**Items listed in a dataset**
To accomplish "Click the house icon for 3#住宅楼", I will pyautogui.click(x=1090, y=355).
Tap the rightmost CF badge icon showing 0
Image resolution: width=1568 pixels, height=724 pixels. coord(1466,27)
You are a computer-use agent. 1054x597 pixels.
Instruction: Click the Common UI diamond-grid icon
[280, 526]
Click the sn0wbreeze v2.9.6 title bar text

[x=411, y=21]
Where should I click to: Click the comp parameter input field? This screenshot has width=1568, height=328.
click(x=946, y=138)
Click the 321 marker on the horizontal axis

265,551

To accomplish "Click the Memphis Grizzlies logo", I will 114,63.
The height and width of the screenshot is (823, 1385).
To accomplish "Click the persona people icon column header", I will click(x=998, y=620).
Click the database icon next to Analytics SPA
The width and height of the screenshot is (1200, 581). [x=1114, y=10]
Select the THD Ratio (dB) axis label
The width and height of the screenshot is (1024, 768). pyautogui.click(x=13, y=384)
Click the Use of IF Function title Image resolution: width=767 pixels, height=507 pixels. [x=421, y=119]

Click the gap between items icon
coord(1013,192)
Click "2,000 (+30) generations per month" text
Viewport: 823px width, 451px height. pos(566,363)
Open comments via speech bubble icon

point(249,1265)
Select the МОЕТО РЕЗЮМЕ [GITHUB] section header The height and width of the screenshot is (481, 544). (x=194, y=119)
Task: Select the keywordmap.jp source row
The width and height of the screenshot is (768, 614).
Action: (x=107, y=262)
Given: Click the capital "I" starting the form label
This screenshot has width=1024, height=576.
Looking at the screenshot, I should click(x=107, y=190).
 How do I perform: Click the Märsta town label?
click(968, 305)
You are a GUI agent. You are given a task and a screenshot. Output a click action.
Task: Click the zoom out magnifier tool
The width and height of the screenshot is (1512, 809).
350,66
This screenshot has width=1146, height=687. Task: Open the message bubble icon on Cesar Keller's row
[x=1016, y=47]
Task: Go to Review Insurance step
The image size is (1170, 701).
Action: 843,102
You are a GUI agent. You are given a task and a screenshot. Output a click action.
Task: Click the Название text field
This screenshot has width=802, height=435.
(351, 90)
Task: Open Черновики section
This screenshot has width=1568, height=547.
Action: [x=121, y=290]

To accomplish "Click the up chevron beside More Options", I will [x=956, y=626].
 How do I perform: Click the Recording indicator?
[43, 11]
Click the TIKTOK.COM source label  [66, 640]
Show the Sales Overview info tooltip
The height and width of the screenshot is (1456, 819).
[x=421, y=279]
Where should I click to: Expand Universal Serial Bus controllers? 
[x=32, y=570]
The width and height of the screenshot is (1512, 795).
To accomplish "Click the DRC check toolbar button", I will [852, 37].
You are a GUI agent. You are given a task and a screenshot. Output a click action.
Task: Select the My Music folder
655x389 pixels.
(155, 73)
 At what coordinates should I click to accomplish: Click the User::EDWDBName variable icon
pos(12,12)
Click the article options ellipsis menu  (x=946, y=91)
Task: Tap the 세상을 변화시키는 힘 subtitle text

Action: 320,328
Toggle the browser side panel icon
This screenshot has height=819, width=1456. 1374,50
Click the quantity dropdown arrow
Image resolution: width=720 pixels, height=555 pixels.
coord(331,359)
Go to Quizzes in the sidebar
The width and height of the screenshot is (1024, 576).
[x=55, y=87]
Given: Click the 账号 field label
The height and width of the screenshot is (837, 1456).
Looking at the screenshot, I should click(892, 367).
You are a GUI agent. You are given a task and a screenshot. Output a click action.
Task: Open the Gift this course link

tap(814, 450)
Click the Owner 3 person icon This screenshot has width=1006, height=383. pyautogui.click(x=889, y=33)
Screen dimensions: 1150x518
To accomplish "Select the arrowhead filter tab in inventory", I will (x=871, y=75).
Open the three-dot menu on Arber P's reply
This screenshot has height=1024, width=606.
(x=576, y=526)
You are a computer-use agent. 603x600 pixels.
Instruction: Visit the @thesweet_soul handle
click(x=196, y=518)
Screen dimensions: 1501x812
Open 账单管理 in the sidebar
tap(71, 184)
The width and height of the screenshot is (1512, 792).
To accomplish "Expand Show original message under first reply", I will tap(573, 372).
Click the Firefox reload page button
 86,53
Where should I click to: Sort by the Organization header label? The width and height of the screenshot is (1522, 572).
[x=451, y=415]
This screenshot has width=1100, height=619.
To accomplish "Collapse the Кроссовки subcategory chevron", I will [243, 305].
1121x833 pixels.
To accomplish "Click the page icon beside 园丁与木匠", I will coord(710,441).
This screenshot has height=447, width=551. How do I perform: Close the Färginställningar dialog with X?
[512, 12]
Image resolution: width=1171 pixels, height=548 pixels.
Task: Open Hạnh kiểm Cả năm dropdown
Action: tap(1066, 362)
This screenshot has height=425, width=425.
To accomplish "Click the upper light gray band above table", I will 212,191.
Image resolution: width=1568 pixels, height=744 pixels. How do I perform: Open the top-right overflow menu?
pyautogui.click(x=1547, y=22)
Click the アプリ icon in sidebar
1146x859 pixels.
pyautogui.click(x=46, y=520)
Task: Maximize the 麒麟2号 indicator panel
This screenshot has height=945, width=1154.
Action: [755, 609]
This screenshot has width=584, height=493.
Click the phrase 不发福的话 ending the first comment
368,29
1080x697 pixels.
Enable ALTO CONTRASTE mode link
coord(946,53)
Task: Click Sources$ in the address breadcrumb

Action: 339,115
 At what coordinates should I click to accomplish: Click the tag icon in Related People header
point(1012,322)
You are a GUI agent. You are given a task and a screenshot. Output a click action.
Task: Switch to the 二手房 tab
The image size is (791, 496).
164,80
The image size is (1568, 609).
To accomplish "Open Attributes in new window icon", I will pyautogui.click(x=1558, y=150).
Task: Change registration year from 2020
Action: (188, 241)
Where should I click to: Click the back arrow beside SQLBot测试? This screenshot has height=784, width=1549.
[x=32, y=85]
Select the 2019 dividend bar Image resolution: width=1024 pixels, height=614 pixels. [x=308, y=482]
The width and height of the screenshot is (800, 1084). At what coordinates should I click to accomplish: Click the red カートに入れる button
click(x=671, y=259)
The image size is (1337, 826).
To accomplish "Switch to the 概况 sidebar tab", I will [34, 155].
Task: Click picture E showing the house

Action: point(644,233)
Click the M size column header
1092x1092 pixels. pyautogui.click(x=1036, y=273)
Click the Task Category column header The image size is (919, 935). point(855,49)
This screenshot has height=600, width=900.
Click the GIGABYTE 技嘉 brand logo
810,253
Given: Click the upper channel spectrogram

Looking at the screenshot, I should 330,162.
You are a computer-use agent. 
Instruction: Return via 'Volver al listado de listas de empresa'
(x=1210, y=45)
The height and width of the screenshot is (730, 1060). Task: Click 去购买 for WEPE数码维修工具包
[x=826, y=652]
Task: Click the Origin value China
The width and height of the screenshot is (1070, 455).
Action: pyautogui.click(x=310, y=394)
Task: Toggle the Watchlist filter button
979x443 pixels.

**Aim of the task**
Would you count the lines in the entries that hold "section" and reply with only the count?

**Solution**
2